Task objective: In the records below, please retype word for word every line from the one containing "The image size is (1829, 777)." through the final one, both included, and nothing else.

(Items from a data source)

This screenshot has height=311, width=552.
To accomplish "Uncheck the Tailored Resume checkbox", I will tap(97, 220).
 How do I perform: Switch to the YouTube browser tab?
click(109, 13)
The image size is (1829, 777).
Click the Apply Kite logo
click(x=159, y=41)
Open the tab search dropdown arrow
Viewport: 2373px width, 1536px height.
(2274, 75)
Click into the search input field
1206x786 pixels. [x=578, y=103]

Output of the task:
The image size is (1829, 777).
Click the Apply Kite logo
click(x=159, y=41)
Open the tab search dropdown arrow
Viewport: 2373px width, 1536px height.
(2274, 75)
Click into the search input field
1206x786 pixels. [x=578, y=103]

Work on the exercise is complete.